● **Set exercise**: Repeat the lines of the material word for word, starting at the line containing "This screenshot has height=597, width=1203." and ending at the line containing "Action: click(x=165, y=14)".

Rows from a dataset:
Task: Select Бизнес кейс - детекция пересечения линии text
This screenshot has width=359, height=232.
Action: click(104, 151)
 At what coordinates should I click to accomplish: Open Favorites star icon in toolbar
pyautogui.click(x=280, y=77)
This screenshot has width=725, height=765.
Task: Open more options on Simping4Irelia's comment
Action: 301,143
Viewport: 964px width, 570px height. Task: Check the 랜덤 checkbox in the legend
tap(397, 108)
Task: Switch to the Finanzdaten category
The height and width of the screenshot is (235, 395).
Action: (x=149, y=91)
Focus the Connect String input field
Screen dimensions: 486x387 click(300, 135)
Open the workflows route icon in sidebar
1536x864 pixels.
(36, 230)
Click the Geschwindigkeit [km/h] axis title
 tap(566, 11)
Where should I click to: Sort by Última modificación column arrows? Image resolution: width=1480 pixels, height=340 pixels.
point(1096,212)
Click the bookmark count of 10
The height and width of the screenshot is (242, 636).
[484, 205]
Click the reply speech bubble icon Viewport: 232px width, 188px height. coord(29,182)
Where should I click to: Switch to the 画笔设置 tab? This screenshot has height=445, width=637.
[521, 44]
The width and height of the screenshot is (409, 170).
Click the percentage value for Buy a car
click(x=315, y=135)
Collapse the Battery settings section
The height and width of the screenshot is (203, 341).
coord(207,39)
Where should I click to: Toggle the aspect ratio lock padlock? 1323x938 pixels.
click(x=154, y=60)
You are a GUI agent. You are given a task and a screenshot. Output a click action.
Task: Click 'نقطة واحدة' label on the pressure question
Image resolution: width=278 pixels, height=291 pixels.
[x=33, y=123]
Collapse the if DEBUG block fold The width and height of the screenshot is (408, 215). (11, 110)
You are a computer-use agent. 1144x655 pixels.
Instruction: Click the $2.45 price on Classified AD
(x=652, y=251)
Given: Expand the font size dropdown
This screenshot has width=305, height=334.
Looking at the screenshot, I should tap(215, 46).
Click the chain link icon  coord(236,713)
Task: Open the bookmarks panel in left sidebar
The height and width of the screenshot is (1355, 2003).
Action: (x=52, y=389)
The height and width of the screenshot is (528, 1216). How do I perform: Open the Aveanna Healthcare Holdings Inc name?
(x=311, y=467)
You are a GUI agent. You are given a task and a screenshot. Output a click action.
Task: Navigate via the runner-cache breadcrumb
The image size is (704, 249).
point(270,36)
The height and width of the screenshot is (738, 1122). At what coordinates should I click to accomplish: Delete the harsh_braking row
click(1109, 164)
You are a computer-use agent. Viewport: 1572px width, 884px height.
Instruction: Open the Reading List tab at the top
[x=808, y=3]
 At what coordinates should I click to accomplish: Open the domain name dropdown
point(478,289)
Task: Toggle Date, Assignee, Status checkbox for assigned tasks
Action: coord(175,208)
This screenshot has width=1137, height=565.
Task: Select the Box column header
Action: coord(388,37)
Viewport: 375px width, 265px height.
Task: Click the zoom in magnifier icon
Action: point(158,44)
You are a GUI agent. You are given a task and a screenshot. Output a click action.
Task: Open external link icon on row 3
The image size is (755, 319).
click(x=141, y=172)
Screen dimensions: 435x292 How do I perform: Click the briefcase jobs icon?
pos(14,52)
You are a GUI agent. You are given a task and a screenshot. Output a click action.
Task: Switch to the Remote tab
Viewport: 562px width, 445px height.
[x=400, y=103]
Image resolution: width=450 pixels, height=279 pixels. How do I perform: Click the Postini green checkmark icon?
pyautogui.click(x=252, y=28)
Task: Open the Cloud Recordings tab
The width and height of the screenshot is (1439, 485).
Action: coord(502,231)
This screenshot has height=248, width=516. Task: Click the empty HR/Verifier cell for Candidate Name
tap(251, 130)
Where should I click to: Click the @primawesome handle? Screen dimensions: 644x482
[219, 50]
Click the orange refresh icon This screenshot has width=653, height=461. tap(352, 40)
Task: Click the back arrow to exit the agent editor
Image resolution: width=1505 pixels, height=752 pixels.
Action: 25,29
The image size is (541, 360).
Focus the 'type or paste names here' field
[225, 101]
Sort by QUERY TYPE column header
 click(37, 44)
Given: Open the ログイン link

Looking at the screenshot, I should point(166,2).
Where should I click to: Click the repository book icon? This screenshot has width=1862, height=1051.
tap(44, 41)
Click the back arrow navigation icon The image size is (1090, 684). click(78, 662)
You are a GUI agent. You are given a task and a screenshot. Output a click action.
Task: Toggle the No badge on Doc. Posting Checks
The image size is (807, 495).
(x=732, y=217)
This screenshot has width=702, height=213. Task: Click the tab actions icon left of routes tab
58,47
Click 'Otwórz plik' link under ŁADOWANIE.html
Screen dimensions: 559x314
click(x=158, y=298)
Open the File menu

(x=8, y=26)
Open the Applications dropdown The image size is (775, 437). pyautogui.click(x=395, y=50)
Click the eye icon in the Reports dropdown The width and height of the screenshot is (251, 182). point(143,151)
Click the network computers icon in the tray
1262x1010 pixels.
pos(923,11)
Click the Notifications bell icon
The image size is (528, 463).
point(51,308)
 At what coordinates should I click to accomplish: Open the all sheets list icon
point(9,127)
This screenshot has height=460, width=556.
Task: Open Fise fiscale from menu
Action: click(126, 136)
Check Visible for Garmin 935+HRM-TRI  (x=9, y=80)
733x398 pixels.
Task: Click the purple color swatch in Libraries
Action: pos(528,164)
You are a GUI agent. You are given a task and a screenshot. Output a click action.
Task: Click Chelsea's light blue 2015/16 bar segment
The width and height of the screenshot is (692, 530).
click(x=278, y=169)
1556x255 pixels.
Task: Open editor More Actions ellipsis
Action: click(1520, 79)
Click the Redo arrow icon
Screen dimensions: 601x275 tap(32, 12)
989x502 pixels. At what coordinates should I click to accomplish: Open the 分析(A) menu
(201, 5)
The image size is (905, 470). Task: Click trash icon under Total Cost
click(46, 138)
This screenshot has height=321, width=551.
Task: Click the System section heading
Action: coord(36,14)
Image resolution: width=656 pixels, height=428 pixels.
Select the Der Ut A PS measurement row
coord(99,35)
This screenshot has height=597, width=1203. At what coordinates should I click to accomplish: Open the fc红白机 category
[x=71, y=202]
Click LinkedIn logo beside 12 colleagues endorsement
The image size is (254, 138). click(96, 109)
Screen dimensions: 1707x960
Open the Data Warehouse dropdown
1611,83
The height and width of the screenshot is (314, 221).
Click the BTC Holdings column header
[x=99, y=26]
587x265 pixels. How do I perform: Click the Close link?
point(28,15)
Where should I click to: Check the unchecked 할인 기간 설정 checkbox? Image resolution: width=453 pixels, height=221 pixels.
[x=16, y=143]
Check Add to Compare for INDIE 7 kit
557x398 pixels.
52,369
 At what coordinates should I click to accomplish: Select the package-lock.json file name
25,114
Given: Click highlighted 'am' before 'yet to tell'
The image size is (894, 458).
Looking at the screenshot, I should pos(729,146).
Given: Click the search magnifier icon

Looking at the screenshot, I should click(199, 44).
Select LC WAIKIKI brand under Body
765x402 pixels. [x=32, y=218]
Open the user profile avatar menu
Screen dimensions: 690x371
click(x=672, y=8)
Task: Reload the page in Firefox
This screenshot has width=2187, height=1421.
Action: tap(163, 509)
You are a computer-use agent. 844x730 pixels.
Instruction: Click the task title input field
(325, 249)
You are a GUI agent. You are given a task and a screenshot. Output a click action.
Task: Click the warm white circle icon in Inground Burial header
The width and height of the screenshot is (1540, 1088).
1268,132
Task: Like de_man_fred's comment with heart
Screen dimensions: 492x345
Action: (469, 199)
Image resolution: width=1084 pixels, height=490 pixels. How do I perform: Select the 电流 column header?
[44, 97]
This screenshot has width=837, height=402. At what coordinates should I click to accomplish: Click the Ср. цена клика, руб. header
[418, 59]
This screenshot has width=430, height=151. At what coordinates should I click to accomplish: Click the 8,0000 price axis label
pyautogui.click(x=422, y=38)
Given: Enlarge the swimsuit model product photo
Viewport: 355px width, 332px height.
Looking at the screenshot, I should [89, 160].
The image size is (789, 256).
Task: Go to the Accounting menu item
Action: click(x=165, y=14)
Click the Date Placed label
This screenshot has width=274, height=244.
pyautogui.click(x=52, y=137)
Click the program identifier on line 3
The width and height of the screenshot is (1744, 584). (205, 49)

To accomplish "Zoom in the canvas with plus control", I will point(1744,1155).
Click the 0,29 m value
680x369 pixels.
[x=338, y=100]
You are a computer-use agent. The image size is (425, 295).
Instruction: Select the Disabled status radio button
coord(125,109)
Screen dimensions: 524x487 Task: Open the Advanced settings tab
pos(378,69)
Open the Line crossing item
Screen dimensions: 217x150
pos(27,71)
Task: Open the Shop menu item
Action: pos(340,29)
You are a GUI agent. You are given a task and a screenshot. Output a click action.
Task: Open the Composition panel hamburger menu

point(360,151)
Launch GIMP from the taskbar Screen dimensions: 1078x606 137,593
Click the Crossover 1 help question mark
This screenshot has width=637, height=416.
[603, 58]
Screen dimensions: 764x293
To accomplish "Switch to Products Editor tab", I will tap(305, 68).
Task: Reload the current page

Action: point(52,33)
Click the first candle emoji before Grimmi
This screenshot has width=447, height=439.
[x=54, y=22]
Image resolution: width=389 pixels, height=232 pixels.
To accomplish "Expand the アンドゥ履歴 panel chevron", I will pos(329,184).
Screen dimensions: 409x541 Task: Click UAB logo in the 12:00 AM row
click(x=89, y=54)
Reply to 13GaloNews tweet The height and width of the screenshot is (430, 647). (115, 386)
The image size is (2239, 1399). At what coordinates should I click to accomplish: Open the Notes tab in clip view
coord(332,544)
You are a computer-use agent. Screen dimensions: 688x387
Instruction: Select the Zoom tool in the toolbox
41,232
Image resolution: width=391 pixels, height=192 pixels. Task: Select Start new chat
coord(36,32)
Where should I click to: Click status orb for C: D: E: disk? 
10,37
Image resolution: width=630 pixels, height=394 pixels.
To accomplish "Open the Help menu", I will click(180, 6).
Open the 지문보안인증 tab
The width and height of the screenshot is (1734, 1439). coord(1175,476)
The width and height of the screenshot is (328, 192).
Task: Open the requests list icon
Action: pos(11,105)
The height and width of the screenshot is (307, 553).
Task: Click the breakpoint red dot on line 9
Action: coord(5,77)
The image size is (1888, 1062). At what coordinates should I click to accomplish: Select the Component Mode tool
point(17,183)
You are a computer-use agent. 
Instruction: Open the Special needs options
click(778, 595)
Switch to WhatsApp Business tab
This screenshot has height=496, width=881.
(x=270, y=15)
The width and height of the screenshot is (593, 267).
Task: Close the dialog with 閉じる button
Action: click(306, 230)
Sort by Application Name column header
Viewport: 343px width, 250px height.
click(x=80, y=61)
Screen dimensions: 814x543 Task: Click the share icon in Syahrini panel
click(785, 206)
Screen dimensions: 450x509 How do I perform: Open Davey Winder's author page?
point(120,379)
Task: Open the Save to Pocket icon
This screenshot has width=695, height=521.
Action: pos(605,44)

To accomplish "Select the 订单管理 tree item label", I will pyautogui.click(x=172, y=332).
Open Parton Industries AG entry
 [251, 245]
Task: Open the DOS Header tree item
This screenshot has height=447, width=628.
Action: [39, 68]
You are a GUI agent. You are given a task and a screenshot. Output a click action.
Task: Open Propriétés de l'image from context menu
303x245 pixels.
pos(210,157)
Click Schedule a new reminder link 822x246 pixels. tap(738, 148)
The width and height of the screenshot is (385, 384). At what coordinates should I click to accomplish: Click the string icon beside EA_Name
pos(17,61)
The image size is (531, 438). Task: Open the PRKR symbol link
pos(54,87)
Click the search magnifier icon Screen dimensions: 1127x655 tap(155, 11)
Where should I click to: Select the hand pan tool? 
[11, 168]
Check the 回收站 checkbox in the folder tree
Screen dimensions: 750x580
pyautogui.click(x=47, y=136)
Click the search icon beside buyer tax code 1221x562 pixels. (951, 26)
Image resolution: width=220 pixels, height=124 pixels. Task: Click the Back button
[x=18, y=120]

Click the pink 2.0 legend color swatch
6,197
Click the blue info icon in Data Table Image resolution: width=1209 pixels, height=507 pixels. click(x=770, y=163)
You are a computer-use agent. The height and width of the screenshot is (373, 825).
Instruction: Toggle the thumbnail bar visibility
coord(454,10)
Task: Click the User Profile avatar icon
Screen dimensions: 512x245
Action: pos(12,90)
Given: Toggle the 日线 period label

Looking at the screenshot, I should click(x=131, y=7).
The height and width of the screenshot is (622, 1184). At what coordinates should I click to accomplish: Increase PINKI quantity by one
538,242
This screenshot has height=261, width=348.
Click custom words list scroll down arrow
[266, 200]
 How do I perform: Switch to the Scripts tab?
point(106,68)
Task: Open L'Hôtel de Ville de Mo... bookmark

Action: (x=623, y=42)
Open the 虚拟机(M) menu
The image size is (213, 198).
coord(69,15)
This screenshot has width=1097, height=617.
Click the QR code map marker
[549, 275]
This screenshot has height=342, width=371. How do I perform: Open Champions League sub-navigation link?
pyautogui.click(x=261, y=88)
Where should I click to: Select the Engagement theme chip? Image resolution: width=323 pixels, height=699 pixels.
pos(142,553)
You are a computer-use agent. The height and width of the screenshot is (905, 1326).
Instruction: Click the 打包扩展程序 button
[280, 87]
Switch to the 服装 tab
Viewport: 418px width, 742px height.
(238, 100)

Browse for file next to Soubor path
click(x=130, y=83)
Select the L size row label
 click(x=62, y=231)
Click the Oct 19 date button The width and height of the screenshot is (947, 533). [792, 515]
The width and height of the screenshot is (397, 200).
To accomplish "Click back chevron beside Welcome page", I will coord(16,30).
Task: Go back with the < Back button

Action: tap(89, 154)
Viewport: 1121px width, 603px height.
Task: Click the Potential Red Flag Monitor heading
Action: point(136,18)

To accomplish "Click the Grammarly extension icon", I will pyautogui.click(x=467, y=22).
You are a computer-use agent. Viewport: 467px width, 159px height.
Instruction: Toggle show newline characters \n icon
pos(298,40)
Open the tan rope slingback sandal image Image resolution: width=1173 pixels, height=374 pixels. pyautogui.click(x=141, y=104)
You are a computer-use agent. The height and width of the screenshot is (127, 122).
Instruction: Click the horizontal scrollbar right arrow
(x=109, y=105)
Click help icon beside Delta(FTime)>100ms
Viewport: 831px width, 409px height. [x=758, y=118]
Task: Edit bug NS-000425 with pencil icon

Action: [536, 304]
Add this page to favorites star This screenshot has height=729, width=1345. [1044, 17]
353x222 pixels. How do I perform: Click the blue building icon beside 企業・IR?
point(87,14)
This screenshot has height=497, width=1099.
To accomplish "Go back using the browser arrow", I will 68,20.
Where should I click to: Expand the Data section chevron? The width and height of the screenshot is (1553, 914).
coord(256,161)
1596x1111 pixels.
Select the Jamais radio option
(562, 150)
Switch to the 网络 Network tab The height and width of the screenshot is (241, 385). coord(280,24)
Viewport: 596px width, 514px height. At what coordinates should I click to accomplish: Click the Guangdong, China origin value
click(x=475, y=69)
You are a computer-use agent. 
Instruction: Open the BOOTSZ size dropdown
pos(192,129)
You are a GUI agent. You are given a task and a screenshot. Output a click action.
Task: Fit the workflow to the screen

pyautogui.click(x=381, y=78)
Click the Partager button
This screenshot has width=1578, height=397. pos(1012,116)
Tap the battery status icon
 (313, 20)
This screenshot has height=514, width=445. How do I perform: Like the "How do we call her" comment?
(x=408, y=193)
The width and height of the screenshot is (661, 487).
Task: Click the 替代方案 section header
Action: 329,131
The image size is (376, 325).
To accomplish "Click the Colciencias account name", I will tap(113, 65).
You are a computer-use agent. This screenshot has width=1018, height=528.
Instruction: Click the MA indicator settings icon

● **Complete output**:
This screenshot has height=597, width=1203. At what coordinates should I click to accomplish: Open the fc红白机 category
[x=71, y=202]
Click LinkedIn logo beside 12 colleagues endorsement
The image size is (254, 138). click(96, 109)
Screen dimensions: 1707x960
Open the Data Warehouse dropdown
1611,83
The height and width of the screenshot is (314, 221).
Click the BTC Holdings column header
[x=99, y=26]
587x265 pixels. How do I perform: Click the Close link?
point(28,15)
Where should I click to: Check the unchecked 할인 기간 설정 checkbox? Image resolution: width=453 pixels, height=221 pixels.
[x=16, y=143]
Check Add to Compare for INDIE 7 kit
557x398 pixels.
52,369
 At what coordinates should I click to accomplish: Select the package-lock.json file name
25,114
Given: Click highlighted 'am' before 'yet to tell'
The image size is (894, 458).
Looking at the screenshot, I should pos(729,146).
Given: Click the search magnifier icon

Looking at the screenshot, I should click(199, 44).
Select LC WAIKIKI brand under Body
765x402 pixels. [x=32, y=218]
Open the user profile avatar menu
Screen dimensions: 690x371
click(x=672, y=8)
Task: Reload the page in Firefox
This screenshot has width=2187, height=1421.
Action: tap(163, 509)
You are a computer-use agent. 844x730 pixels.
Instruction: Click the task title input field
(325, 249)
You are a GUI agent. You are given a task and a screenshot. Output a click action.
Task: Click the warm white circle icon in Inground Burial header
The width and height of the screenshot is (1540, 1088).
1268,132
Task: Like de_man_fred's comment with heart
Screen dimensions: 492x345
Action: (469, 199)
Image resolution: width=1084 pixels, height=490 pixels. How do I perform: Select the 电流 column header?
[44, 97]
This screenshot has width=837, height=402. At what coordinates should I click to accomplish: Click the Ср. цена клика, руб. header
[418, 59]
This screenshot has width=430, height=151. At what coordinates should I click to accomplish: Click the 8,0000 price axis label
pyautogui.click(x=422, y=38)
Given: Enlarge the swimsuit model product photo
Viewport: 355px width, 332px height.
Looking at the screenshot, I should [89, 160].
The image size is (789, 256).
Task: Go to the Accounting menu item
Action: click(x=165, y=14)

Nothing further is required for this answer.